Exercise requirements: Could you rewrite every item below in full, keeping its wording, with 65 added to each coordinate in the answers and the pictures left out?

** BEGIN **

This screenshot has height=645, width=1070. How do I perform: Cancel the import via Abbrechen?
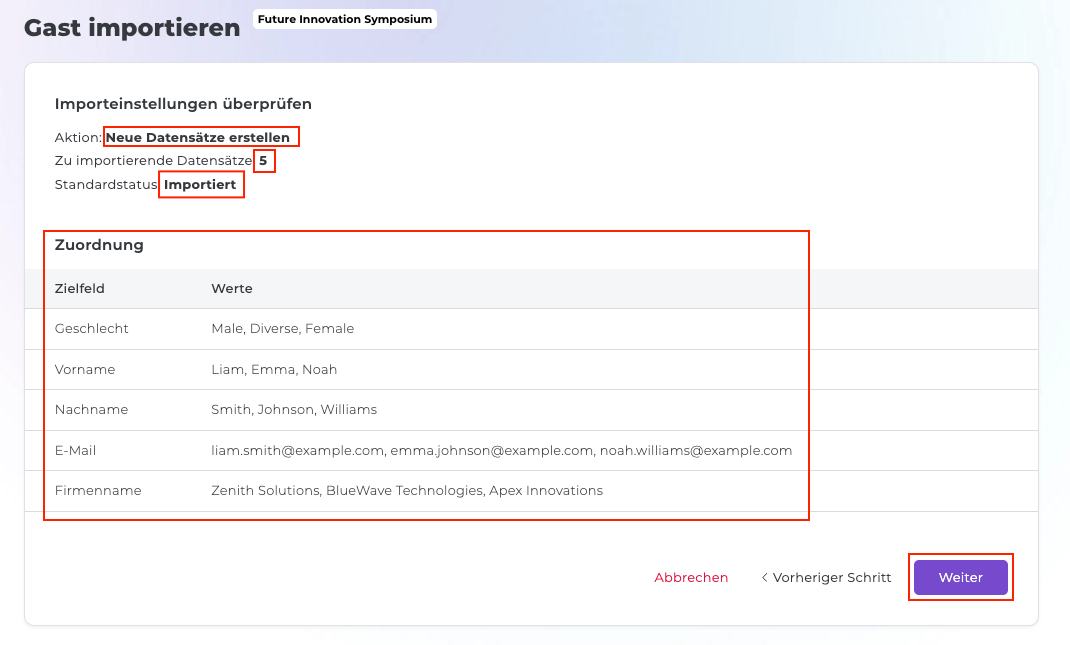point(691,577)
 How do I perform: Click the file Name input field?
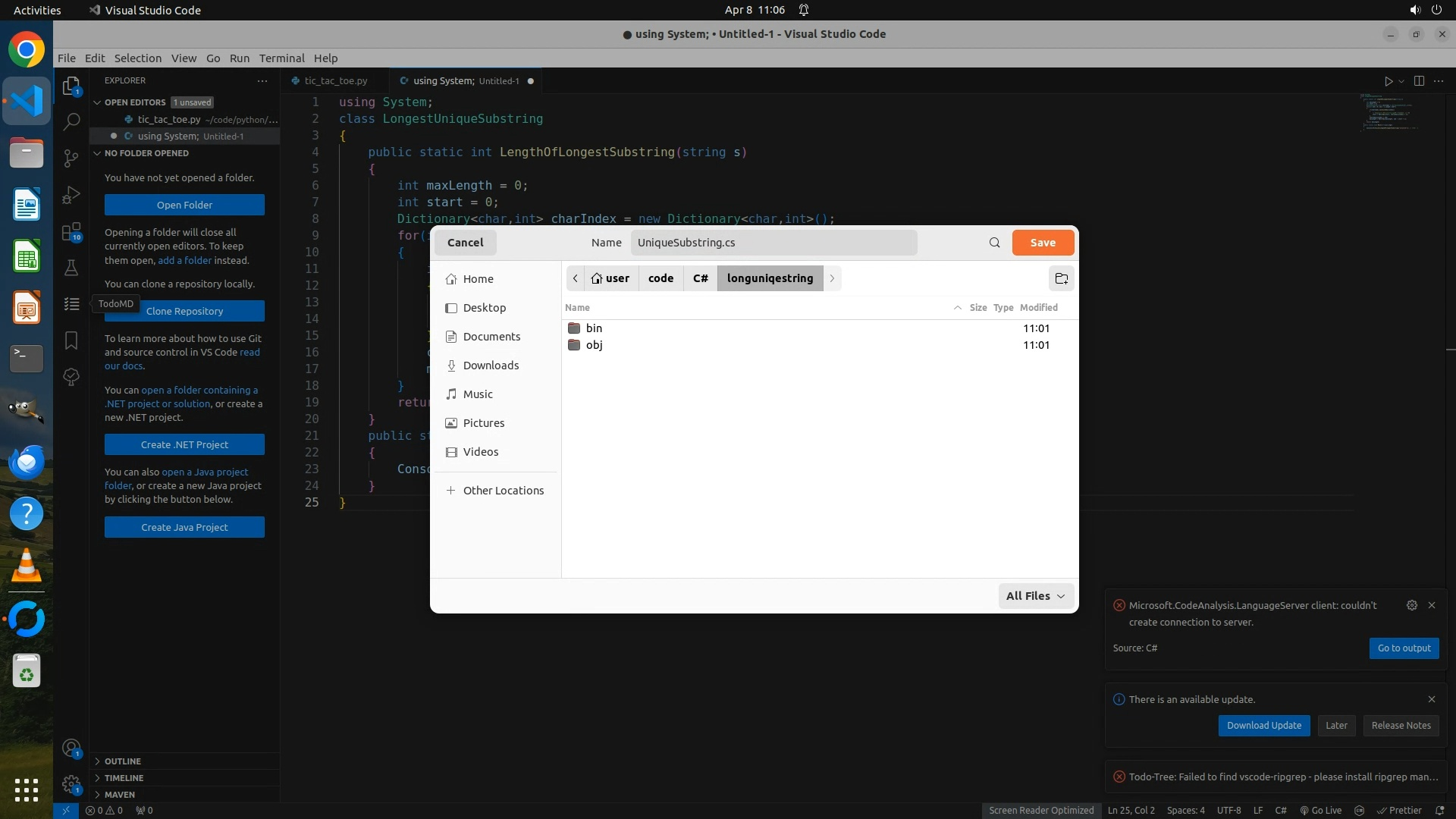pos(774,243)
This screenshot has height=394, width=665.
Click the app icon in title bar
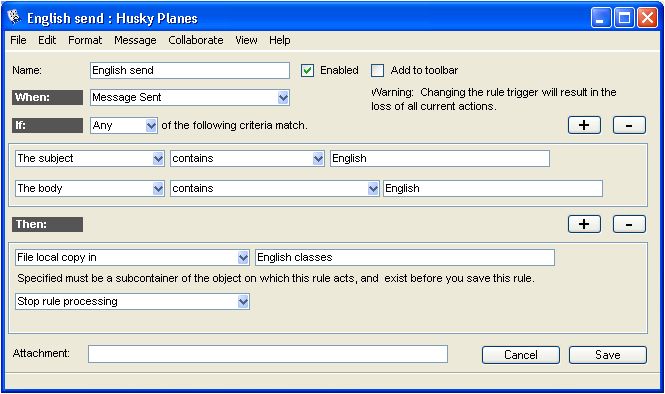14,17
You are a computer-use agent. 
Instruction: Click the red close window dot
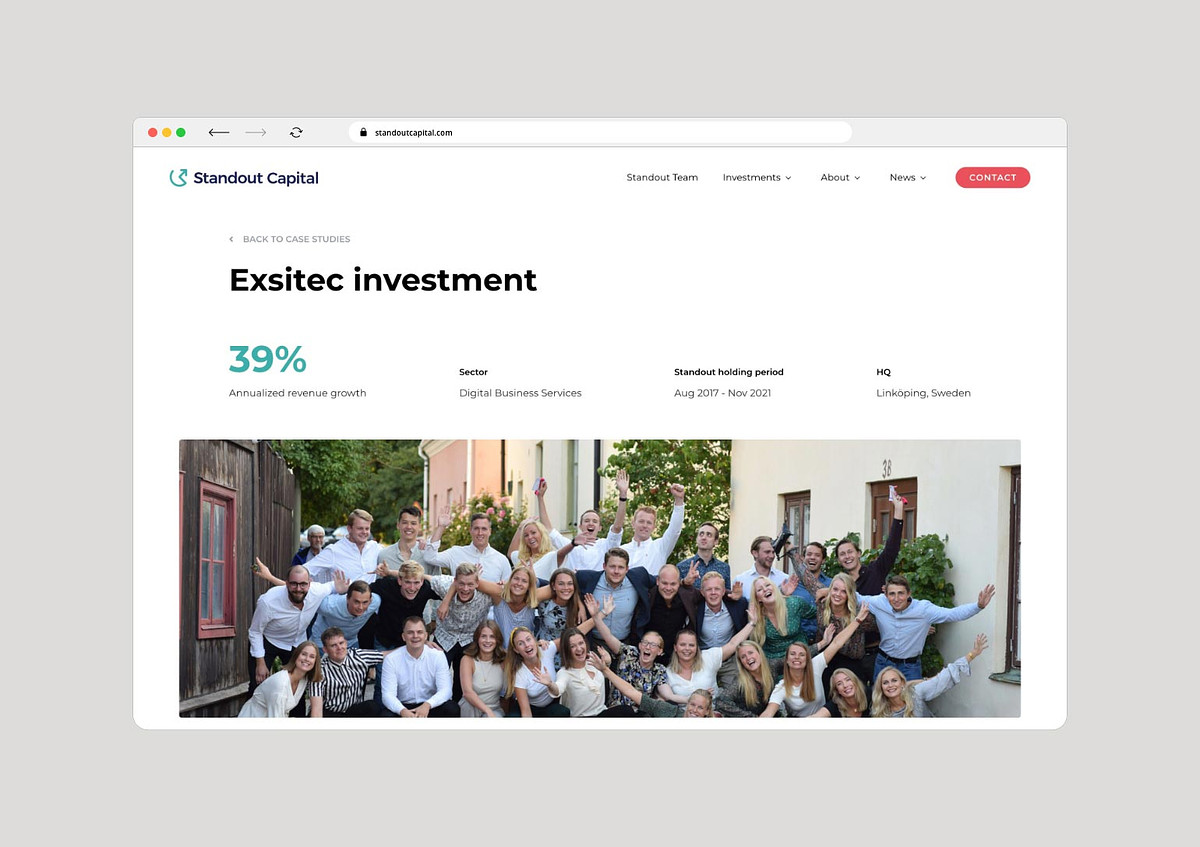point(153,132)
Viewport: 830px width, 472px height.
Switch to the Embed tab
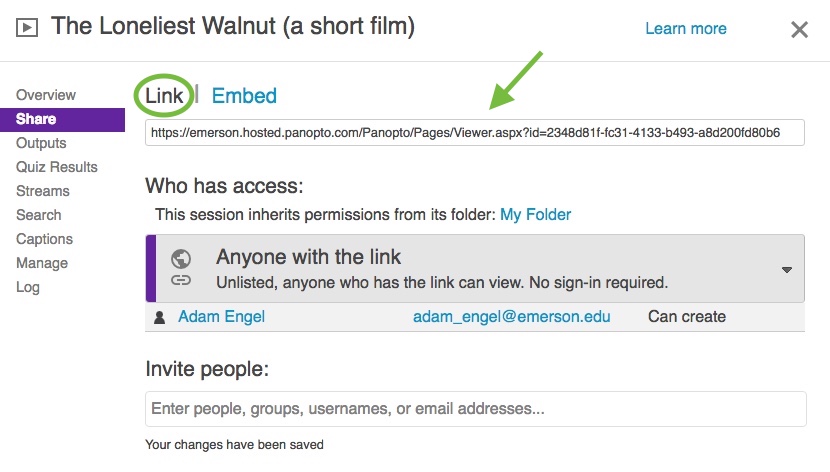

** END **

Final result:
This screenshot has height=645, width=1070. How do I perform: Cancel the import via Abbrechen?
point(756,642)
 How do I perform: Click the file Name input field?
pos(839,308)
This screenshot has height=394, width=665.
Click the app icon in title bar
79,82
You are a computer-use agent. 
Instruction: Click the red close window dot
point(218,197)
Viewport: 830px width, 472px height.
Switch to the Embed tab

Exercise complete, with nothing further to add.